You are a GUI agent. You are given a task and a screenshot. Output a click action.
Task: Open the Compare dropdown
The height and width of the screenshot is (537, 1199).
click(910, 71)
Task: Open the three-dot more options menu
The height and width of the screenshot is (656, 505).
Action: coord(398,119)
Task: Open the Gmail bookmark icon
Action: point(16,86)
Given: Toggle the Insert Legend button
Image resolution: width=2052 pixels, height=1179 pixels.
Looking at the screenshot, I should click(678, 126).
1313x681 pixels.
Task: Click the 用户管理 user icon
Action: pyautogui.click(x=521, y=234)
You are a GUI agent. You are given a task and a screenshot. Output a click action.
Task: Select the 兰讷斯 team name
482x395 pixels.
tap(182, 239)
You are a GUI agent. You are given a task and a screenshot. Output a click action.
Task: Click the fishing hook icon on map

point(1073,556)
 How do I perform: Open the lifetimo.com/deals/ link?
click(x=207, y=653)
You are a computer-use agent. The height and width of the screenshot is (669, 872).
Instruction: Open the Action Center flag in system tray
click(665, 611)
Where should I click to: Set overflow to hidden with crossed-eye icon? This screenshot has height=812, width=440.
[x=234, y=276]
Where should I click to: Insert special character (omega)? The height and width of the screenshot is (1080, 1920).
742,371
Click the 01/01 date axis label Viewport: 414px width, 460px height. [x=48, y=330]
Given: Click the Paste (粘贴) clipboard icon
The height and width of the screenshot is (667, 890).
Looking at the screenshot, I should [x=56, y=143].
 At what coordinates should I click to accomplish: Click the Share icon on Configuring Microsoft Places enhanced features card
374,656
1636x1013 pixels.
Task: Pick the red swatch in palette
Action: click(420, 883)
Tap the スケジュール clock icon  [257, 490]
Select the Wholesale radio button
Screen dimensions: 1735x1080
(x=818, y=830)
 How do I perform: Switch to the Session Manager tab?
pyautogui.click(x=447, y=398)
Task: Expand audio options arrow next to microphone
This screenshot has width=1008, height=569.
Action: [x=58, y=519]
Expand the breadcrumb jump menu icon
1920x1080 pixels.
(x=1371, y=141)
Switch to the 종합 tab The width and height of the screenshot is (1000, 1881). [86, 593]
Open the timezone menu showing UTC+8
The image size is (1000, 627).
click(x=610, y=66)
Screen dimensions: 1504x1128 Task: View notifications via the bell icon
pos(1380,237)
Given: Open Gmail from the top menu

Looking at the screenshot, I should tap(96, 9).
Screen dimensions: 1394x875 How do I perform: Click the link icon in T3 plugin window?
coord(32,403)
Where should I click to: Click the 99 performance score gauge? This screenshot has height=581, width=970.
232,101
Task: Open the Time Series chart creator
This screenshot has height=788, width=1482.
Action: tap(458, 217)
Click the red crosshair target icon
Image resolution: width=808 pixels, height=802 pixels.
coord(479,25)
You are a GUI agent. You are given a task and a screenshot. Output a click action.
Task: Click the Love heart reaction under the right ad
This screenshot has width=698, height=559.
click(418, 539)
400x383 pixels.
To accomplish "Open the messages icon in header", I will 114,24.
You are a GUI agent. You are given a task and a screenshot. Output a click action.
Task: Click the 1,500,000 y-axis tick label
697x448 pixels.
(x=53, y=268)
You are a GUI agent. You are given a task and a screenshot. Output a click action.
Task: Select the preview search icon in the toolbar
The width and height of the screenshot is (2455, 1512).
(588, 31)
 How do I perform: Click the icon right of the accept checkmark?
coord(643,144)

==============================

Work to do:
Reproduce the listing above verbatim, starting with its first line and going on through the line with "pyautogui.click(x=447, y=398)", including both ends.

Reply:
You are a GUI agent. You are given a task and a screenshot. Output a click action.
Task: Open the Compare dropdown
The height and width of the screenshot is (537, 1199).
click(910, 71)
Task: Open the three-dot more options menu
The height and width of the screenshot is (656, 505).
Action: coord(398,119)
Task: Open the Gmail bookmark icon
Action: point(16,86)
Given: Toggle the Insert Legend button
Image resolution: width=2052 pixels, height=1179 pixels.
Looking at the screenshot, I should click(678, 126).
1313x681 pixels.
Task: Click the 用户管理 user icon
Action: pyautogui.click(x=521, y=234)
You are a GUI agent. You are given a task and a screenshot. Output a click action.
Task: Select the 兰讷斯 team name
482x395 pixels.
tap(182, 239)
You are a GUI agent. You are given a task and a screenshot. Output a click action.
Task: Click the fishing hook icon on map

point(1073,556)
 How do I perform: Open the lifetimo.com/deals/ link?
click(x=207, y=653)
You are a computer-use agent. The height and width of the screenshot is (669, 872).
Instruction: Open the Action Center flag in system tray
click(665, 611)
Where should I click to: Set overflow to hidden with crossed-eye icon? This screenshot has height=812, width=440.
[x=234, y=276]
Where should I click to: Insert special character (omega)? The height and width of the screenshot is (1080, 1920).
742,371
Click the 01/01 date axis label Viewport: 414px width, 460px height. [x=48, y=330]
Given: Click the Paste (粘贴) clipboard icon
The height and width of the screenshot is (667, 890).
Looking at the screenshot, I should [x=56, y=143].
 At what coordinates should I click to accomplish: Click the Share icon on Configuring Microsoft Places enhanced features card
374,656
1636x1013 pixels.
Task: Pick the red swatch in palette
Action: click(420, 883)
Tap the スケジュール clock icon  [257, 490]
Select the Wholesale radio button
Screen dimensions: 1735x1080
(x=818, y=830)
 How do I perform: Switch to the Session Manager tab?
pyautogui.click(x=447, y=398)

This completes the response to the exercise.